Existing techniques for mitigation of Rowhammer and Cold Boot have significant impact to circuit Size, Weight, Power, and Cost (SWaP-C) as well as latency of purge time. Some mitigations also require system-level architectural changes. Table I below provides a summary of the mitigation techniques. A challenge in comparison of techniques is that most do not consider SWaP-C, and the performance times are relative software benchmarking rather than clock cycle performance metrics which allow for a normalized comparison of hardwarebased solutions. While some solutions also address the key issues of the Cold Boot and Rowhammer attacks they add complexity or create subsequent system constraints:

 TABLE I

 Summary of Memory Attack Mitigation Techniques

| Mitigation<br>Technique                 | Performance Time of technique                                                                                | Additional<br>info                         |  |  |  |
|-----------------------------------------|--------------------------------------------------------------------------------------------------------------|--------------------------------------------|--|--|--|
| Cold Boot Mitigations                   |                                                                                                              |                                            |  |  |  |
| Overwrite [21]                          | Comparable to cache miss latency (estimate)                                                                  | -                                          |  |  |  |
| uProcessor SW encryp-<br>tion AES [22]  | 21.081 ns (AES128)                                                                                           | 70.2 clock cy-<br>cles, 3.33GHz            |  |  |  |
| uProcessor HW encryp-<br>tion [23]      | 20.42 ns (AES128)                                                                                            | 4.2 clock cy-<br>cles per byte,<br>3.33GHz |  |  |  |
| Memory scramble [14],<br>[15]           | System device speed                                                                                          | -                                          |  |  |  |
| Monitor state transitions [24], [25]    | Comparable to cache miss latency (estimate)                                                                  | -                                          |  |  |  |
| Rowhammer Mitigations                   | Rowhammer Mitigations                                                                                        |                                            |  |  |  |
| Circuit Modification [4]                | Circuit layout to reduce capacitive coupling                                                                 | Increased area                             |  |  |  |
| ECC [4]                                 | Reduced performance                                                                                          | Increased area                             |  |  |  |
| Reduce row refresh freq [2]             | Reduced performance                                                                                          | Increased area                             |  |  |  |
| Increased row refresh<br>freq [26]–[28] | Increased on-chip area and power overheads                                                                   | _                                          |  |  |  |
| Targeted row refresh [4],<br>[29]–[32]  | Minimal impact to perfor-<br>mance, increased on-chip<br>area and power overheads<br>for additional counters | -                                          |  |  |  |

# IV. PROPOSED SCHEME - ON-CHIP ADDRESS AND DATA RANDOMIZATION WITH TRANSIENT POWER DETECTION

In this paper, we propose a novel mitigation technique to Cold Boot attacks through implementation of on-chip address and data randomization which scrambles the data stored in the memory. The method proposed in this work relies upon storing the *scrambling key* in a register fabricated on the DRAM chip, but external to the actual memory array, thus effectively hiding the key from any external access and allowing for quick clearing of the key from the register.

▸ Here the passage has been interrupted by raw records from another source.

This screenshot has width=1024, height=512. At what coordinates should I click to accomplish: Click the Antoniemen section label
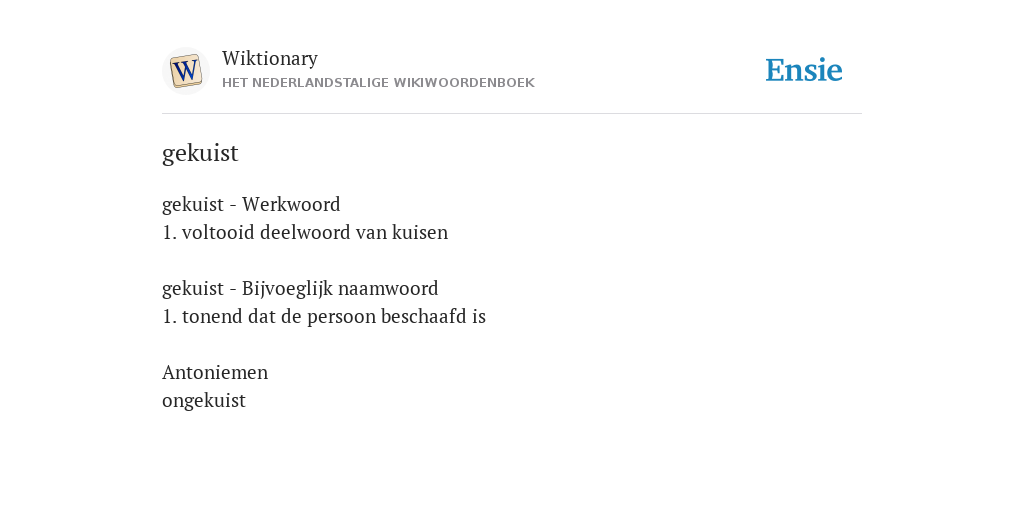tap(215, 372)
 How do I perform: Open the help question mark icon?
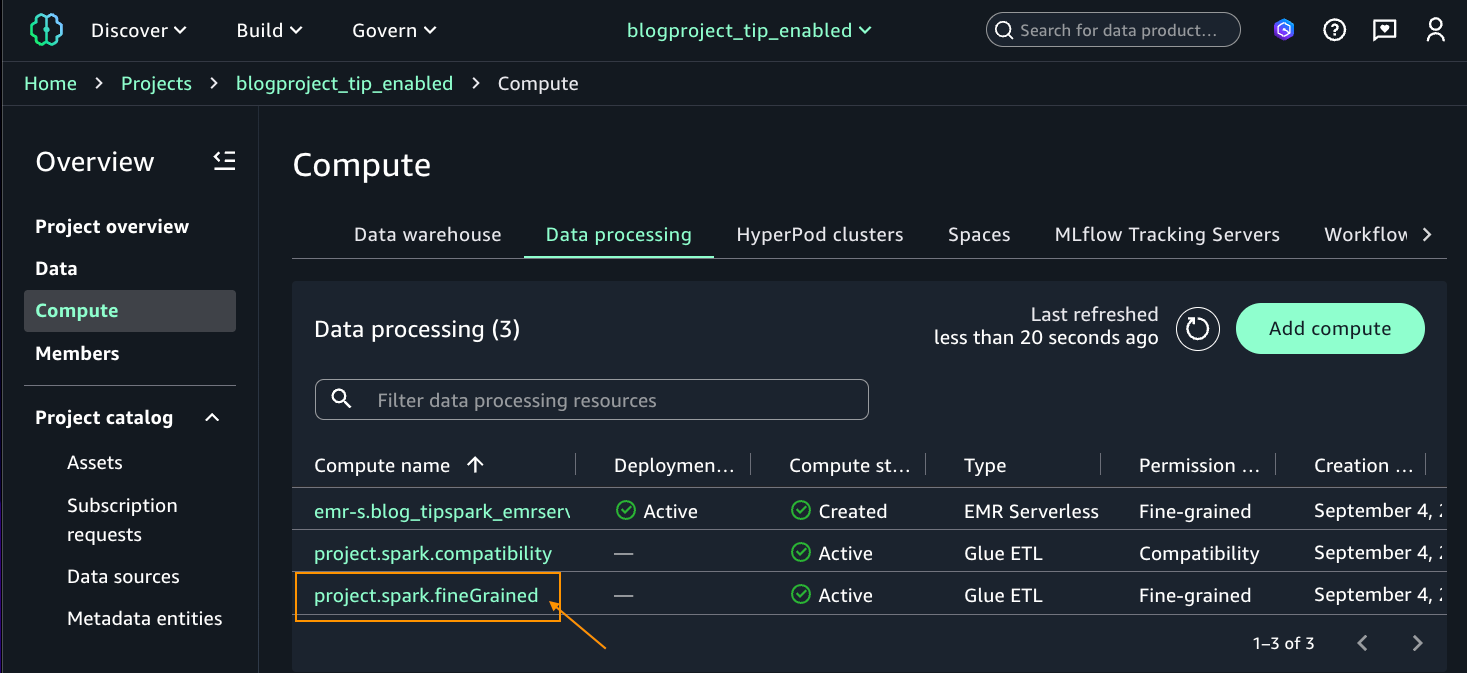[x=1334, y=30]
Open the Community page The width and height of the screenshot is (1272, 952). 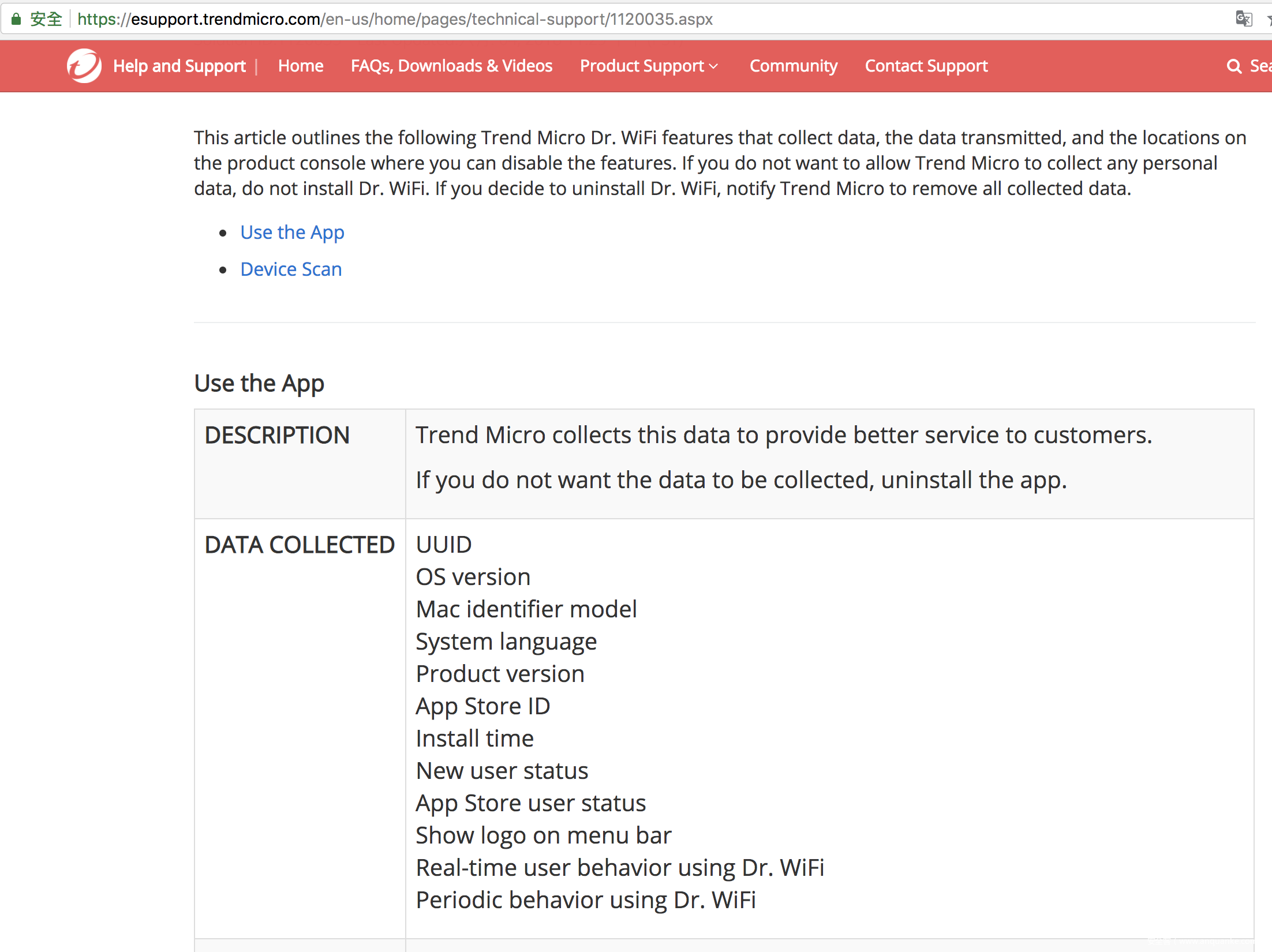pyautogui.click(x=793, y=66)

The proposed method for obfuscating memory content relies on randomizing address and data utilizing an on-chip generated key for scrambling row, column, and bank addresses as well as data, as shown in Figure 3. The terms  $S(KEY_R, Row)$ ,  $S(KEY_C, Column)$ ,  $S(KEY_B, Bank)$  and  $S(KED_D, Data)$ represent scramble function of the row, column, bank addresses and data buffer with their respective keys  $KEY_R$ ,  $KEY_C$ ,  $KEY_B$ , and  $KEY_D$ . The actual key generation would be based on true random or pseudorandom generators using existing semiconductor related noise techniques which are beyond the scope of this paper. The stored key resides in a



Fig. 3. Address and data randomization schema with the scramble key operating on address and data.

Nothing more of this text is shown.